Je pense — mais j’ai la flemme de vérifier — que ce titre m’a été conseillé par Frédéric Beigbeder dans son livre Premier bilan après l’apocalypse. Je ne connaissais pas du tout Charles Simmons avant de lire ce livre et le titre Les Locataires de l’été ne m’aurait pas attiré. Seule la belle couverture du Phébus libretto, illustrée par un détail d’une oeuvre d’Edward Hopper, aurait pu allumer une étincelle dans mon regard. Il est vrai que ce titre, Les Locataires de l’été, n’est pas une grande trouvaille du traducteur. Le titre original, même s’il est simple, Salt Water, me semble beaucoup plus approprié car je suppose qu’il fait précisément référence à ce passage très évocateur du livre.
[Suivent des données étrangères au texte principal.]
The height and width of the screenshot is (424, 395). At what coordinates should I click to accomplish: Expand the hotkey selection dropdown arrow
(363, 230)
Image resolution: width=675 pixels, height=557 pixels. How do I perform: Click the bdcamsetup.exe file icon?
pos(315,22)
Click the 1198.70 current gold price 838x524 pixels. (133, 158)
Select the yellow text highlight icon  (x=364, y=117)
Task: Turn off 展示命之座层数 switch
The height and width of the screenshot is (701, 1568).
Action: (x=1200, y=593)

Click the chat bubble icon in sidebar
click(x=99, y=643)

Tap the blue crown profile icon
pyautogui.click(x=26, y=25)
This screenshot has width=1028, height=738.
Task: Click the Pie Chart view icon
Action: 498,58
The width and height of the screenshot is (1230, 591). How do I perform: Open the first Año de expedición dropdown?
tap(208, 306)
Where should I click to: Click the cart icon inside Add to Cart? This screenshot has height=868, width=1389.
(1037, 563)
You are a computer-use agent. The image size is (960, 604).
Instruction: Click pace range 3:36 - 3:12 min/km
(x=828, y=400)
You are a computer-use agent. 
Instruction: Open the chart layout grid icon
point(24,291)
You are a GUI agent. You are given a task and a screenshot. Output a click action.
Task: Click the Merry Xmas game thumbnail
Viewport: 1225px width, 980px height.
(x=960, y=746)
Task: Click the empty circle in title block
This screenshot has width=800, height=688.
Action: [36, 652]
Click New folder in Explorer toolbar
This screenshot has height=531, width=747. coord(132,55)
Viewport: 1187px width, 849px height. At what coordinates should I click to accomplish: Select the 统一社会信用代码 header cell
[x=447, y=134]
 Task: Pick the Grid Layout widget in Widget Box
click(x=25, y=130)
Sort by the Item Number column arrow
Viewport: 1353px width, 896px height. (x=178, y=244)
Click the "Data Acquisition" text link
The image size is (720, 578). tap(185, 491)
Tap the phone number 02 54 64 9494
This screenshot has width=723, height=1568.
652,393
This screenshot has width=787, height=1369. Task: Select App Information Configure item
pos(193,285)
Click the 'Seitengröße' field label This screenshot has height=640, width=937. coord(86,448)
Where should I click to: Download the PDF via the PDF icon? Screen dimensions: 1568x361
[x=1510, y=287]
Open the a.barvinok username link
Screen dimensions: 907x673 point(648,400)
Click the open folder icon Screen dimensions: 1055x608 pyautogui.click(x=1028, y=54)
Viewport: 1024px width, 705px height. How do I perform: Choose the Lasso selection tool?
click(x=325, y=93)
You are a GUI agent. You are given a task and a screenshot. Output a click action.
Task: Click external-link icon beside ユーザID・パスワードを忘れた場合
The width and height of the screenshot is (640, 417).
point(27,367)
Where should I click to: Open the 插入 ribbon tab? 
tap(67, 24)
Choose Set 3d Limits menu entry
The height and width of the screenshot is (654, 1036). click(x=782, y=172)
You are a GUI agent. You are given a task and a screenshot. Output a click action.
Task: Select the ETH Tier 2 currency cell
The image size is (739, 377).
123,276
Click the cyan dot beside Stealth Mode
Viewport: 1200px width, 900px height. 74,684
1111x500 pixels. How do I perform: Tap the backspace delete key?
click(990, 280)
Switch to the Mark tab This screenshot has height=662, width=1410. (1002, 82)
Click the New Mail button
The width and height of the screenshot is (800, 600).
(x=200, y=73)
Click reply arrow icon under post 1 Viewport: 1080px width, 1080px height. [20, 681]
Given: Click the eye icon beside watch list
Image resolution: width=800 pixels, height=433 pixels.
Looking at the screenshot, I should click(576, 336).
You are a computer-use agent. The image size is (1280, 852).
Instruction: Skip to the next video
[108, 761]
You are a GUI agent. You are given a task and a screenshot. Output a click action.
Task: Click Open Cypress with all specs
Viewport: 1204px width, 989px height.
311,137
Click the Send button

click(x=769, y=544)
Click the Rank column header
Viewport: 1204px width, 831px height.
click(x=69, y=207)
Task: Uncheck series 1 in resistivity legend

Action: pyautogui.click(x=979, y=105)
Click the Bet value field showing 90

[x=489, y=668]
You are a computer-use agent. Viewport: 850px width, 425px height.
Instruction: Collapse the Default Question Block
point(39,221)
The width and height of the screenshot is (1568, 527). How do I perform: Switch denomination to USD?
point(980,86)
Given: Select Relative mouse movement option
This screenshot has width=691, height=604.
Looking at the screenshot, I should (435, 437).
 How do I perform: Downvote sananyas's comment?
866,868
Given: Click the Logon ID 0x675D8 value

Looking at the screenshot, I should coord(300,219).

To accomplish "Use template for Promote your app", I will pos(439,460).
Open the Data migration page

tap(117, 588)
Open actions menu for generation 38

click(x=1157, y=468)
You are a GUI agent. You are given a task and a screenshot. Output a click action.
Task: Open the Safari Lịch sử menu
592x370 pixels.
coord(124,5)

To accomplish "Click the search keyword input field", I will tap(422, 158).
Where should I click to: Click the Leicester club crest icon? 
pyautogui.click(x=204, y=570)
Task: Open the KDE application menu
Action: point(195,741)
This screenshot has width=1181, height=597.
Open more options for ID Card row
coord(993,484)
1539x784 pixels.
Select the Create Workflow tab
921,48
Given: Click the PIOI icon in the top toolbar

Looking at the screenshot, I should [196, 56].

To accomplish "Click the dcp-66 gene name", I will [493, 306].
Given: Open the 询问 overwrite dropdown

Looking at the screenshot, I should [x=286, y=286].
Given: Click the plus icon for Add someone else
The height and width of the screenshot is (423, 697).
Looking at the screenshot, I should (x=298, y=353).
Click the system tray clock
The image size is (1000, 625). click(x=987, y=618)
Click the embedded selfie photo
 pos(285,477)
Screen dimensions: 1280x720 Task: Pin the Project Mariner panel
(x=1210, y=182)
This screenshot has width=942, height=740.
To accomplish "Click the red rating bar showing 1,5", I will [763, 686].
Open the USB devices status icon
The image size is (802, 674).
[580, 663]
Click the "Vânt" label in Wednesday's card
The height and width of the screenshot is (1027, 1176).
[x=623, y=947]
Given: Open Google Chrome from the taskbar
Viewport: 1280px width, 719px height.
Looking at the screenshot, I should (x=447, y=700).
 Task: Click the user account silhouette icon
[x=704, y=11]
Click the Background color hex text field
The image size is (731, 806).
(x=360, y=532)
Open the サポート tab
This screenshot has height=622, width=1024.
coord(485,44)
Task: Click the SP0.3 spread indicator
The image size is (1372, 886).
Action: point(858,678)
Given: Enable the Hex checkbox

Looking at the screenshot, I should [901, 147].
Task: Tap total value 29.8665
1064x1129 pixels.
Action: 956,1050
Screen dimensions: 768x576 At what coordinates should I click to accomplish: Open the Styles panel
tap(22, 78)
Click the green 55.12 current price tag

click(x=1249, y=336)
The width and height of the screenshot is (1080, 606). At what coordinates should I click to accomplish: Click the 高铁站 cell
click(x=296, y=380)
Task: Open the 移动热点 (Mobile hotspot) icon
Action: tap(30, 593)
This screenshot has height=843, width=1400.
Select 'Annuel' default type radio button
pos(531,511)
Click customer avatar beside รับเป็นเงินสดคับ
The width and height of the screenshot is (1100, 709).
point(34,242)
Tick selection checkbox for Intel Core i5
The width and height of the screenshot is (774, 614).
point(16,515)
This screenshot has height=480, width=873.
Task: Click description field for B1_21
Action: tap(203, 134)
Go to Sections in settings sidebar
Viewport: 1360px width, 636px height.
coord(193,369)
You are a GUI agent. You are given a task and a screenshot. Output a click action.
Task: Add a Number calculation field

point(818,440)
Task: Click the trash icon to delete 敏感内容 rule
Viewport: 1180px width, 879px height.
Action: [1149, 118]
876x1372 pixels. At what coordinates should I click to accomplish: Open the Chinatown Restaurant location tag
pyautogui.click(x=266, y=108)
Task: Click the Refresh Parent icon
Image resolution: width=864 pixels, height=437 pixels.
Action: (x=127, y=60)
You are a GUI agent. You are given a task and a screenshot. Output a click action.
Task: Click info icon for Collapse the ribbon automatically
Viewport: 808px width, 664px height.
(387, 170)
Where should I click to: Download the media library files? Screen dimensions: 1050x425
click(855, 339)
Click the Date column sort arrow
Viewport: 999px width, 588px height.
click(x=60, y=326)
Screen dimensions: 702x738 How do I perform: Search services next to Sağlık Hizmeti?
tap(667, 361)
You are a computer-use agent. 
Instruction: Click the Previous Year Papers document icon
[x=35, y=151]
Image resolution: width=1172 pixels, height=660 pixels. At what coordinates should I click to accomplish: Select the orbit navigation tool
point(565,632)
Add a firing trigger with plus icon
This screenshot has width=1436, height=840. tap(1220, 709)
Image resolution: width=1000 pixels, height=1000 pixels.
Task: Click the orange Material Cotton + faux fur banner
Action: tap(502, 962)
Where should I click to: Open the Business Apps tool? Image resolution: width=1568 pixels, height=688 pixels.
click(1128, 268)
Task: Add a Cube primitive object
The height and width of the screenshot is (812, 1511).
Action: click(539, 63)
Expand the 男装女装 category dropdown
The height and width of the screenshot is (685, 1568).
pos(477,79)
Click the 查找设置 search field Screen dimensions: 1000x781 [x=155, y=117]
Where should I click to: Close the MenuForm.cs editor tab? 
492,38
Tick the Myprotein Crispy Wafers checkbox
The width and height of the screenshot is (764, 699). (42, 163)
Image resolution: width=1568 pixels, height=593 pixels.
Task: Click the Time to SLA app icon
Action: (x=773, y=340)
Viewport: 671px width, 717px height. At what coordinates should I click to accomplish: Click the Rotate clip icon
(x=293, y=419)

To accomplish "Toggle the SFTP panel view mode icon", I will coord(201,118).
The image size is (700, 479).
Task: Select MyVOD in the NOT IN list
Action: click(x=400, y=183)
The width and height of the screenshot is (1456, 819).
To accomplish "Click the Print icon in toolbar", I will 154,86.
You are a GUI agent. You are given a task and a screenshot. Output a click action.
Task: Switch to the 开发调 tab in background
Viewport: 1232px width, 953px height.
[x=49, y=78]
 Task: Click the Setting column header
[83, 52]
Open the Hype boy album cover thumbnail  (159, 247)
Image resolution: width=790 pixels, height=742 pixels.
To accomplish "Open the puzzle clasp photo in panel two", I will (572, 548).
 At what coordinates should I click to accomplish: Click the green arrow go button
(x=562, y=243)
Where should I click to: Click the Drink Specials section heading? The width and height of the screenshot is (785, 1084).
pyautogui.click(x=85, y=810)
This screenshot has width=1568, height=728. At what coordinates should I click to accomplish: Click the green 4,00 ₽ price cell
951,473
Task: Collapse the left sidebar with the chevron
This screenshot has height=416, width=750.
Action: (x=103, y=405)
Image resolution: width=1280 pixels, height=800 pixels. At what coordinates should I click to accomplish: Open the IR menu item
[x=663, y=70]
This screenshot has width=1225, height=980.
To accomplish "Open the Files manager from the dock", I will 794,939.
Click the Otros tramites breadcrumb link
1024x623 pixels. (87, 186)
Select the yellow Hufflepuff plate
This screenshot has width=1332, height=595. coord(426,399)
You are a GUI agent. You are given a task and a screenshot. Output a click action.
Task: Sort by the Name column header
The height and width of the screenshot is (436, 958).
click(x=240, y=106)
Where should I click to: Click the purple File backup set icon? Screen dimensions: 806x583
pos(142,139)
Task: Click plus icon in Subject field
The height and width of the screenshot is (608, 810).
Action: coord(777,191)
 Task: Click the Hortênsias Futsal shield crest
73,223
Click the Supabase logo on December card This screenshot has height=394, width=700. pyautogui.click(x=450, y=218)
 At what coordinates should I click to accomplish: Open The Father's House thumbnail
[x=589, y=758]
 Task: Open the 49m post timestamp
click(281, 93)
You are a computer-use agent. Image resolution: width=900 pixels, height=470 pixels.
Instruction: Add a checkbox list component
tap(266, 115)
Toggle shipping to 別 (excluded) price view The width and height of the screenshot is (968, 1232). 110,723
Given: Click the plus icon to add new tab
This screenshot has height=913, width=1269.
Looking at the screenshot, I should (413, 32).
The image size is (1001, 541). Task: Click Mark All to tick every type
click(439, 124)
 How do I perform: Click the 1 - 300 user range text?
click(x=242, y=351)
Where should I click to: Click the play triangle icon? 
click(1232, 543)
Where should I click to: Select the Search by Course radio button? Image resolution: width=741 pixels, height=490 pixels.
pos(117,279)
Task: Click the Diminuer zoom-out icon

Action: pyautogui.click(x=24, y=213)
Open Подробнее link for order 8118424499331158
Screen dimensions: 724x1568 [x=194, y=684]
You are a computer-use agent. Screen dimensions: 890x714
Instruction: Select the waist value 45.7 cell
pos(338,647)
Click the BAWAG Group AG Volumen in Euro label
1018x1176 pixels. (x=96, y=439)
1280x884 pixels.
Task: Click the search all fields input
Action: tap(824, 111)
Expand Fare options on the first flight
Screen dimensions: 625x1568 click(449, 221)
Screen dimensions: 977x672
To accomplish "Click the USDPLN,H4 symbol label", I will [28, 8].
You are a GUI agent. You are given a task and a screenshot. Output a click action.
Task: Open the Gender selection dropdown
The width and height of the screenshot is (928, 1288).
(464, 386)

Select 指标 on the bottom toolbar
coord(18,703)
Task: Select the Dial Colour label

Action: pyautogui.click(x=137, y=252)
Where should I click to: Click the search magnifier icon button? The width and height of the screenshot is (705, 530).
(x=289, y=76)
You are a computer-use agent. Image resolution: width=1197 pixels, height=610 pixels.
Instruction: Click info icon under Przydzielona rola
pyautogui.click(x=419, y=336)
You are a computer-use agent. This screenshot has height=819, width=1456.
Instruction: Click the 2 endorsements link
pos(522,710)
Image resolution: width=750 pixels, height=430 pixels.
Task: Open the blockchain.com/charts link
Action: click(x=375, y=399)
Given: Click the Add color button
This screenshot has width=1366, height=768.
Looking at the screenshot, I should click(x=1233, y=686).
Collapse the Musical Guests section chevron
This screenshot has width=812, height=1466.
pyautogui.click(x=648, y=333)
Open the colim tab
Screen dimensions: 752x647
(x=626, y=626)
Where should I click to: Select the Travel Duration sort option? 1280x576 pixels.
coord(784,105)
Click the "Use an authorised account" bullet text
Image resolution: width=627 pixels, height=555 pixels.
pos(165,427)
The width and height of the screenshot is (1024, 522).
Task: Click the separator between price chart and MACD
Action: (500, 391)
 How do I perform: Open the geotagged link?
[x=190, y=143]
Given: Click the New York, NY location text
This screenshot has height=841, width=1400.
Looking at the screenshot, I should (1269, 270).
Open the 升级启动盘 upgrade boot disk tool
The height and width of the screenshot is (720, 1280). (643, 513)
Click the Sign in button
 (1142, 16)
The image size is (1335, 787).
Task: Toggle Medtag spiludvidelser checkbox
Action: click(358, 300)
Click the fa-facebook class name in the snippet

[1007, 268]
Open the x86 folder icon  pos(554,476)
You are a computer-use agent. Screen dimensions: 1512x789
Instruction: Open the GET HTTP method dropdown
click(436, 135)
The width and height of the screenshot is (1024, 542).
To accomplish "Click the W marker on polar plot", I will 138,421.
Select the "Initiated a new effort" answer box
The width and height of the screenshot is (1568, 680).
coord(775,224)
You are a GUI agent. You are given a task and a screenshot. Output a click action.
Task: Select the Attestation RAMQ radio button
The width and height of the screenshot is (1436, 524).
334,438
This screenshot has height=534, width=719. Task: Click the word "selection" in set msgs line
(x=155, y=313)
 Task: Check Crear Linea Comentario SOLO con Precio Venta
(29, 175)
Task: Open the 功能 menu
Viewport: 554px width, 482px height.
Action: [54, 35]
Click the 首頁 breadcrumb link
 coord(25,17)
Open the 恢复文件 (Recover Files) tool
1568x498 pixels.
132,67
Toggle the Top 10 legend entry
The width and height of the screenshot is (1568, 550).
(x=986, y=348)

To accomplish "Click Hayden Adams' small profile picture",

Venant de la haute mer, les vagues qui brisaient faisaient pleuvoir sur moi les embruns. Je suppose que je pleurais. Les larmes et la mer ont le même goût.

Le seul avantage du titre français est qu’il nous donne une indication sur l’intrigue. Deux parents et leur fils adolescent passent les vacances — d’été donc — au bord de la mer — la fameuse eau salée — et accueillent des locataires, une mère et sa fille, dans un pavillon qui jouxte leur lieu de villégiature. Ces deux femmes vont modifier à tout jamais le cours de leur existence.

Ce n’est pas un roman que je conserverai dans mon panthéon. Néanmoins il a l’avantage d’être court — un peu plus long qu’une novella —, rythmé et plutôt bien écrit. Disons qu’il va à l’essentiel dans une écriture sobre. Il s’agit à minima d’une très bonne lecture de plage bien au dessus des fameux «livres de l’été». Après ça, si vous souhaitez rester dans l’ambiance des vacances et de l’amour, enchainez en lisant Une soeur de Bastien Vivès puis faites-vous un grand classique, Bonjour tristesse de Françoise Sagan.


Charles Simmons, Les locataires de l’été, traduit par Eric Chédaille, Phébus, coll. «Libretto», 2000, 192 p, Amazon.